▸ The problem: The entries should be written out again exactly as they read.
-- Provided information follows --
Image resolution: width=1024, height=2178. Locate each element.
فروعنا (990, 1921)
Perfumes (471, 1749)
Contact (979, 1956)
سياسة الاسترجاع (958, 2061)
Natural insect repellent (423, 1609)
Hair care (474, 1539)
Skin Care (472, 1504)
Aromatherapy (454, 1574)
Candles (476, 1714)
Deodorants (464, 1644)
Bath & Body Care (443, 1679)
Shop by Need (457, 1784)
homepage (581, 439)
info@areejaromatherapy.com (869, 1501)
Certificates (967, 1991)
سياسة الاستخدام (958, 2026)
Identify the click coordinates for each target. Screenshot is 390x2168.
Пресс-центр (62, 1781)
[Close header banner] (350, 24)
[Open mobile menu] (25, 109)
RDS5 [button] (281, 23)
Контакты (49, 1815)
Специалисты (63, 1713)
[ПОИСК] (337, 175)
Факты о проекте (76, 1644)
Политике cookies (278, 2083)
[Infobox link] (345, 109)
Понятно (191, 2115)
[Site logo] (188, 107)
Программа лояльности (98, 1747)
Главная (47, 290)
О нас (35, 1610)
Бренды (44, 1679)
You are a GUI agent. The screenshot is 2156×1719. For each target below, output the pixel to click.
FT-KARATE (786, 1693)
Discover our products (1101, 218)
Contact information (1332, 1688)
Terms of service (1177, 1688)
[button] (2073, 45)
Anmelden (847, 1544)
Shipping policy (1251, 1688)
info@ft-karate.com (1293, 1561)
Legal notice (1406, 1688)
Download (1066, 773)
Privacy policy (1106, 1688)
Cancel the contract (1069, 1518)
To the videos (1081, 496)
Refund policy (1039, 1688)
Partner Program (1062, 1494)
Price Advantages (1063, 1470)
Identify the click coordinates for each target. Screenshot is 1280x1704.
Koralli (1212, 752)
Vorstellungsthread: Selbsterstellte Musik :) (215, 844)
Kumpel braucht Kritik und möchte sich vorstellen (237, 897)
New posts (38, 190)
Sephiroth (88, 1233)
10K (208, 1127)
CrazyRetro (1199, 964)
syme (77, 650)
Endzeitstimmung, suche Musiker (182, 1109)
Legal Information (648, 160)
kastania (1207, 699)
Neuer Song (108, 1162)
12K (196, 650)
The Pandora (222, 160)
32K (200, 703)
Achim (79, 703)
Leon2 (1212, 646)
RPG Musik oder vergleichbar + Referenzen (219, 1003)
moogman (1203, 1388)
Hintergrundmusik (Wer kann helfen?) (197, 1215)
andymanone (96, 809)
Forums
-- Provided information concluded --
▸ Answer to the exercise:
Image resolution: width=1024, height=2178. Locate each element.
فروعنا (990, 1921)
Perfumes (471, 1749)
Contact (979, 1956)
سياسة الاسترجاع (958, 2061)
Natural insect repellent (423, 1609)
Hair care (474, 1539)
Skin Care (472, 1504)
Aromatherapy (454, 1574)
Candles (476, 1714)
Deodorants (464, 1644)
Bath & Body Care (443, 1679)
Shop by Need (457, 1784)
homepage (581, 439)
info@areejaromatherapy.com (869, 1501)
Certificates (967, 1991)
سياسة الاستخدام (958, 2026)
Identify the click coordinates for each target. Screenshot is 390x2168.
Пресс-центр (62, 1781)
[Close header banner] (350, 24)
[Open mobile menu] (25, 109)
RDS5 [button] (281, 23)
Контакты (49, 1815)
Специалисты (63, 1713)
[ПОИСК] (337, 175)
Факты о проекте (76, 1644)
Политике cookies (278, 2083)
[Infobox link] (345, 109)
Понятно (191, 2115)
[Site logo] (188, 107)
Программа лояльности (98, 1747)
Главная (47, 290)
О нас (35, 1610)
Бренды (44, 1679)
You are a GUI agent. The screenshot is 2156×1719. For each target below, output the pixel to click.
FT-KARATE (786, 1693)
Discover our products (1101, 218)
Contact information (1332, 1688)
Terms of service (1177, 1688)
[button] (2073, 45)
Anmelden (847, 1544)
Shipping policy (1251, 1688)
info@ft-karate.com (1293, 1561)
Legal notice (1406, 1688)
Download (1066, 773)
Privacy policy (1106, 1688)
Cancel the contract (1069, 1518)
To the videos (1081, 496)
Refund policy (1039, 1688)
Partner Program (1062, 1494)
Price Advantages (1063, 1470)
Identify the click coordinates for each target. Screenshot is 1280x1704.
Koralli (1212, 752)
Vorstellungsthread: Selbsterstellte Musik :) (215, 844)
Kumpel braucht Kritik und möchte sich vorstellen (237, 897)
New posts (38, 190)
Sephiroth (88, 1233)
10K (208, 1127)
CrazyRetro (1199, 964)
syme (77, 650)
Endzeitstimmung, suche Musiker (182, 1109)
Legal Information (648, 160)
kastania (1207, 699)
Neuer Song (108, 1162)
12K (196, 650)
The Pandora (222, 160)
32K (200, 703)
Achim (79, 703)
Leon2 (1212, 646)
RPG Musik oder vergleichbar + Referenzen (219, 1003)
moogman (1203, 1388)
Hintergrundmusik (Wer kann helfen?) (197, 1215)
andymanone (96, 809)
Forums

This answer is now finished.